> [TEXTO EXTRAÍDO]:
+ + + + + + +

Álvaro Vázquez Pinheiro y Montserrat Girón Abumalham

Unidas por Mérida (Izquierda Unida –Podemos)


Una de las conclusiones más evidente de la crisis del Covid es la omnipresencia de la estupidez en el seno de la política española. Sin apenas excepciones, la clase política de nuestro país -sin distinciones partidistas ni ideológicas- se ha mostrado como un sujeto plural y complejo que ha reproducido un comportamiento homogéneo: en un primer momento, intentar sacar tajada política de la situación; posteriormente, hacer gala de una falta de coraje rayana en la indolencia.

Visto que la política no es más que un reflejo del mundo en el que vivimos, el comportamiento del resto de la sociedad que corresponde a esa clase política tampoco ha sido lo que se dice ejemplar. Quizás lo único que ocurra es que lo lamentable siempre adquiera mayor relevancia que lo admirable, pero lo cierto es que si el gobierno de la nación hubiera sido de un signo político distinto, posiblemente aquellos que hace tanto salían a los balcones a aplaudir, bien hubieran dedicado todos sus esfuerzos a proferir insultos de toda índole a cualquiera que ostentase la presidencia del gobierno, por el mero hecho de no ser “de los suyos”. Se nos olvida que el sectarismo es el amigo íntimo de la estupidez.

+ + + + + + +

> [SOBRE LA TAREA]: Extrae, por favor, el pasaje del texto sobre el Covid y la política española que empieza en "Álvaro Vázquez Pinheiro" y termina en "en la indolencia.", copiándolo literalmente.

+ + + + + + +

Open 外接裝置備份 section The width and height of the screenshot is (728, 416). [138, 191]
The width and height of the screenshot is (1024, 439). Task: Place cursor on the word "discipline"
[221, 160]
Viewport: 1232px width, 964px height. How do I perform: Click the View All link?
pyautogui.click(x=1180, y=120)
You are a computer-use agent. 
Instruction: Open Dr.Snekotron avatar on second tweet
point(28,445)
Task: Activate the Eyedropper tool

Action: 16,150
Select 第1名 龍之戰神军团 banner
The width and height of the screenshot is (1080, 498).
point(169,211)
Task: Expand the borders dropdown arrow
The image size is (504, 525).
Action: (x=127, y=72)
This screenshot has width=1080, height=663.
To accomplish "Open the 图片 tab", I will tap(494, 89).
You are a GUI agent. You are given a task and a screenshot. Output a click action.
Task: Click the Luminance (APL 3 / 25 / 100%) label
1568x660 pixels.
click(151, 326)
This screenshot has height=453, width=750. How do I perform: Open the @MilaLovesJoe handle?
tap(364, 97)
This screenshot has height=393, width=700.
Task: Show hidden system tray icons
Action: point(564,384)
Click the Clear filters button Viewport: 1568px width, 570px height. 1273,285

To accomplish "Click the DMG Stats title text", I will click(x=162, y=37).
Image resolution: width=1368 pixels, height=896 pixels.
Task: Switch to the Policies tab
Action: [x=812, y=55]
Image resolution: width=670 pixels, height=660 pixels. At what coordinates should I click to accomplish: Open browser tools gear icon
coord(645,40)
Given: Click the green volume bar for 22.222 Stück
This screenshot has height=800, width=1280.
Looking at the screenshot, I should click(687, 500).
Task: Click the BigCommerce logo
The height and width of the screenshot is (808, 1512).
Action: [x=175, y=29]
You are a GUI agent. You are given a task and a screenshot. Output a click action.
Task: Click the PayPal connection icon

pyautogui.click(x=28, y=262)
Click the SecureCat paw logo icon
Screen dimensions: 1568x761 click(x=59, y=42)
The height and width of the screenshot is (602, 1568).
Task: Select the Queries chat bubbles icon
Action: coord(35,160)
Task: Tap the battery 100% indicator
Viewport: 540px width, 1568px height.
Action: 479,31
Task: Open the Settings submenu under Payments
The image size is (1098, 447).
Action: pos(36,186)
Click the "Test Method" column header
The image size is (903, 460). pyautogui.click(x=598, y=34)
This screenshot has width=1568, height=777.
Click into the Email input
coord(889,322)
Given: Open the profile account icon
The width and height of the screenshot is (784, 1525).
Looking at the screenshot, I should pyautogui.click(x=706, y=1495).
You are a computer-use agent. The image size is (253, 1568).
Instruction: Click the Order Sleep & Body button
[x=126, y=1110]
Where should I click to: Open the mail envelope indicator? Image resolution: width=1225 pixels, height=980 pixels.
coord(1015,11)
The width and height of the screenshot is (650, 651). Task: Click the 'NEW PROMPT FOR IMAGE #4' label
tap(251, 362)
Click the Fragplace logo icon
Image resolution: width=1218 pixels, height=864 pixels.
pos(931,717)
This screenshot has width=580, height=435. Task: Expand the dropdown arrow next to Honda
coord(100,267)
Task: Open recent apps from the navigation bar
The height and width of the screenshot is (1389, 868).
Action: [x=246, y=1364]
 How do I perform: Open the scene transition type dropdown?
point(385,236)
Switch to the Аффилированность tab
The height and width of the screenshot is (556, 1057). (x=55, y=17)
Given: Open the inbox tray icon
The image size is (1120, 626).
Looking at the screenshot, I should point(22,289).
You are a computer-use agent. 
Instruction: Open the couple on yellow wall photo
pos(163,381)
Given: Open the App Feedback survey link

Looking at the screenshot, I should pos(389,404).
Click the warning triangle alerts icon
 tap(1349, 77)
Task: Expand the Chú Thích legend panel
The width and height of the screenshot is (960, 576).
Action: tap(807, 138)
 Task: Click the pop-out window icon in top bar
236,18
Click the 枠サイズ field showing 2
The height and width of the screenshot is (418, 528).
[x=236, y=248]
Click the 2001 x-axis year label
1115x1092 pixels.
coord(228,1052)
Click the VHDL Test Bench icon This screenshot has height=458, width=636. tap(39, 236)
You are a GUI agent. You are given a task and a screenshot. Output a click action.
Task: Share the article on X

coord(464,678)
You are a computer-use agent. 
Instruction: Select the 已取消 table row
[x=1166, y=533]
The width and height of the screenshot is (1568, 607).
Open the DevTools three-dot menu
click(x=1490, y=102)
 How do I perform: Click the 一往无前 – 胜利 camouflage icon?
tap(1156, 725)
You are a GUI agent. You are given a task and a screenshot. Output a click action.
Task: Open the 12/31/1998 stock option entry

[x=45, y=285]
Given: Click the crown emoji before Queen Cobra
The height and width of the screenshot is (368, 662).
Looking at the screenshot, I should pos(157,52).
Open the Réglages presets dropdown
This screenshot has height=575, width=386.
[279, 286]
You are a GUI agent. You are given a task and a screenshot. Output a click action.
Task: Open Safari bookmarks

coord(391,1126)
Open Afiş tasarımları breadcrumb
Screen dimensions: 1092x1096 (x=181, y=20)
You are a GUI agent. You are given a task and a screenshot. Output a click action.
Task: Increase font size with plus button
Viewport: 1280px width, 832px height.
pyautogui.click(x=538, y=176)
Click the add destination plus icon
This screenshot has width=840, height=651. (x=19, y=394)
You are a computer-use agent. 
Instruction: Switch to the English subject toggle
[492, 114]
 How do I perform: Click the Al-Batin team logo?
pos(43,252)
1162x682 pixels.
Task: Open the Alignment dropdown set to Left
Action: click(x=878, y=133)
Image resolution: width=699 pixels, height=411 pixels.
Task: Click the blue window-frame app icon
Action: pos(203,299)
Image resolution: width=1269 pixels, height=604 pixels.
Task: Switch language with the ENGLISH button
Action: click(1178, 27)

+ + + + + + +

> [RESPUESTA ESCRITA]:
Álvaro Vázquez Pinheiro y Montserrat Girón Abumalham

Unidas por Mérida (Izquierda Unida –Podemos)


Una de las conclusiones más evidente de la crisis del Covid es la omnipresencia de la estupidez en el seno de la política española. Sin apenas excepciones, la clase política de nuestro país -sin distinciones partidistas ni ideológicas- se ha mostrado como un sujeto plural y complejo que ha reproducido un comportamiento homogéneo: en un primer momento, intentar sacar tajada política de la situación; posteriormente, hacer gala de una falta de coraje rayana en la indolencia.